— Work item —
The records that follow must all be duplicated exactly.
· · · ·
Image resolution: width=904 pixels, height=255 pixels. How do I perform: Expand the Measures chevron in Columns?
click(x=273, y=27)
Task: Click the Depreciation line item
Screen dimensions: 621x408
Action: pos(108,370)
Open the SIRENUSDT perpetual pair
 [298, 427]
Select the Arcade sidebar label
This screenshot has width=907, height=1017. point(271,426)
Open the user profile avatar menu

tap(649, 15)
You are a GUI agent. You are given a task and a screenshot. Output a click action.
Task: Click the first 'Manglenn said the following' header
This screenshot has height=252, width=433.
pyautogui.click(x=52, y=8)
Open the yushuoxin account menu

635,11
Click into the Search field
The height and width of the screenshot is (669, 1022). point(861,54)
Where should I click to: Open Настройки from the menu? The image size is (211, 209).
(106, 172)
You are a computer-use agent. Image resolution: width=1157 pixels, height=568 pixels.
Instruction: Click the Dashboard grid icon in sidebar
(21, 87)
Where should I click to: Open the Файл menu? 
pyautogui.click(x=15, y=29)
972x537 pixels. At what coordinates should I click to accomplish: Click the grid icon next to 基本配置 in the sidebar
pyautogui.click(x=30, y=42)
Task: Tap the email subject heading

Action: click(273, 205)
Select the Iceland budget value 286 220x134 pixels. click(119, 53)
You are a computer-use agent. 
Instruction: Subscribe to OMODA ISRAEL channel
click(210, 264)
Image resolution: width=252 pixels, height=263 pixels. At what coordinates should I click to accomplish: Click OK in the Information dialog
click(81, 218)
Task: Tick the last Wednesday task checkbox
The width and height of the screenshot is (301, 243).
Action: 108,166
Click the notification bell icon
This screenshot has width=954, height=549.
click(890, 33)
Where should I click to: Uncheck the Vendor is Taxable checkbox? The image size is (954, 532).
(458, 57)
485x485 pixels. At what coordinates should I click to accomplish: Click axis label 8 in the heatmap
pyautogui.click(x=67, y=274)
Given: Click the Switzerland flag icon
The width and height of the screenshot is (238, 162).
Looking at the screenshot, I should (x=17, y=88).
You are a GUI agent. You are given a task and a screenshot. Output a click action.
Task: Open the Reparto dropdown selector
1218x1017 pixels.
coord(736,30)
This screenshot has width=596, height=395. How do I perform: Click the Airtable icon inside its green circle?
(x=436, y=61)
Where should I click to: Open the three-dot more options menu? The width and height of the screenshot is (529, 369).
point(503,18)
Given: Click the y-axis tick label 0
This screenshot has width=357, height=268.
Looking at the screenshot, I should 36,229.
· · · ·
— Completed exercise —
Image resolution: width=904 pixels, height=255 pixels. How do I perform: Expand the Measures chevron in Columns?
click(x=273, y=27)
Task: Click the Depreciation line item
Screen dimensions: 621x408
Action: pos(108,370)
Open the SIRENUSDT perpetual pair
 [298, 427]
Select the Arcade sidebar label
This screenshot has width=907, height=1017. point(271,426)
Open the user profile avatar menu

tap(649, 15)
You are a GUI agent. You are given a task and a screenshot. Output a click action.
Task: Click the first 'Manglenn said the following' header
This screenshot has height=252, width=433.
pyautogui.click(x=52, y=8)
Open the yushuoxin account menu

635,11
Click into the Search field
The height and width of the screenshot is (669, 1022). point(861,54)
Where should I click to: Open Настройки from the menu? The image size is (211, 209).
(106, 172)
You are a computer-use agent. Image resolution: width=1157 pixels, height=568 pixels.
Instruction: Click the Dashboard grid icon in sidebar
(21, 87)
Where should I click to: Open the Файл menu? 
pyautogui.click(x=15, y=29)
972x537 pixels. At what coordinates should I click to accomplish: Click the grid icon next to 基本配置 in the sidebar
pyautogui.click(x=30, y=42)
Task: Tap the email subject heading

Action: click(273, 205)
Select the Iceland budget value 286 220x134 pixels. click(119, 53)
You are a computer-use agent. 
Instruction: Subscribe to OMODA ISRAEL channel
click(210, 264)
Image resolution: width=252 pixels, height=263 pixels. At what coordinates should I click to accomplish: Click OK in the Information dialog
click(81, 218)
Task: Tick the last Wednesday task checkbox
The width and height of the screenshot is (301, 243).
Action: 108,166
Click the notification bell icon
This screenshot has width=954, height=549.
click(890, 33)
Where should I click to: Uncheck the Vendor is Taxable checkbox? The image size is (954, 532).
(458, 57)
485x485 pixels. At what coordinates should I click to accomplish: Click axis label 8 in the heatmap
pyautogui.click(x=67, y=274)
Given: Click the Switzerland flag icon
The width and height of the screenshot is (238, 162).
Looking at the screenshot, I should (x=17, y=88).
You are a GUI agent. You are given a task and a screenshot. Output a click action.
Task: Open the Reparto dropdown selector
1218x1017 pixels.
coord(736,30)
This screenshot has width=596, height=395. How do I perform: Click the Airtable icon inside its green circle?
(x=436, y=61)
Where should I click to: Open the three-dot more options menu? The width and height of the screenshot is (529, 369).
point(503,18)
Given: Click the y-axis tick label 0
This screenshot has width=357, height=268.
Looking at the screenshot, I should 36,229.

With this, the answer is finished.